About this exercise:
Lines before the one containing "Open the 工具 menu" are excluded; reproduce that line and all lines after it in the entries below, exactly.

### Data for analysis ###

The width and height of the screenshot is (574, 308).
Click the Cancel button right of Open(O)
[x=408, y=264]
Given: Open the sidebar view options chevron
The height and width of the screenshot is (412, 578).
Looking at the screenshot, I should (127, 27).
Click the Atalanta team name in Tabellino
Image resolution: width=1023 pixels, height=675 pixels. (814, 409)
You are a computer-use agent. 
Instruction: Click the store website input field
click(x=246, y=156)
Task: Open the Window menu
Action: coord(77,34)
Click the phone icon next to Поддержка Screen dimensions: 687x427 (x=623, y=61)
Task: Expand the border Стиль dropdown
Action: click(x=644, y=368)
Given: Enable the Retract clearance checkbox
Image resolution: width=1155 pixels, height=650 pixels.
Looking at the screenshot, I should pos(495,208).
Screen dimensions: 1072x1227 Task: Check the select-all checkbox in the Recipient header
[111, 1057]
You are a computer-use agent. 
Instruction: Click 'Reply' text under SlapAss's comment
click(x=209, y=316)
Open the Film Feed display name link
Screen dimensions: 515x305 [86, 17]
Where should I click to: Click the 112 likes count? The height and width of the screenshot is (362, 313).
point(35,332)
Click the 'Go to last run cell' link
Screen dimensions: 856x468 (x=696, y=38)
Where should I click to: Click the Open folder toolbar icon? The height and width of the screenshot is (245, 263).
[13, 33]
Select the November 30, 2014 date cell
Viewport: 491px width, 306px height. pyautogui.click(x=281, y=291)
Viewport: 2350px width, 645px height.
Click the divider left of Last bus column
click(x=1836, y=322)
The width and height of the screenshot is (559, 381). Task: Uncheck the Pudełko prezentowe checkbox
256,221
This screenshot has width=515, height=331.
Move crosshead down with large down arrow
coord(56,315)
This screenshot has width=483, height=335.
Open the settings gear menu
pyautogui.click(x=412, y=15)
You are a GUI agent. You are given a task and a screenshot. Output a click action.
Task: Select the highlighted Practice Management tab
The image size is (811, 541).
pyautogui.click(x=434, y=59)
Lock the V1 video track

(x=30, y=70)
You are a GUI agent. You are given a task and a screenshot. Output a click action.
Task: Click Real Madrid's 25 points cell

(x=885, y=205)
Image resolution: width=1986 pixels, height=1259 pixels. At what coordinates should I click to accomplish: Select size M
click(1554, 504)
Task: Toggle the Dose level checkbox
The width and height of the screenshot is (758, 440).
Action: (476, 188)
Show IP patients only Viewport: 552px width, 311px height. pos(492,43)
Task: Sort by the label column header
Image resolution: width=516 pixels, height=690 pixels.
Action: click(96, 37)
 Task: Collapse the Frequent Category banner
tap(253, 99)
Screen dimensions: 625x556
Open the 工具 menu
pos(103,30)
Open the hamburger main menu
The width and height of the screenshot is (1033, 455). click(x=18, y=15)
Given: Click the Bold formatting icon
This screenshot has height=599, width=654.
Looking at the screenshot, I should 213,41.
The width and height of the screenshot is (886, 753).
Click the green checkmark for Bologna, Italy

###

Exercise answer:
Open the 工具 menu
pos(103,30)
Open the hamburger main menu
The width and height of the screenshot is (1033, 455). click(x=18, y=15)
Given: Click the Bold formatting icon
This screenshot has height=599, width=654.
Looking at the screenshot, I should 213,41.
The width and height of the screenshot is (886, 753).
Click the green checkmark for Bologna, Italy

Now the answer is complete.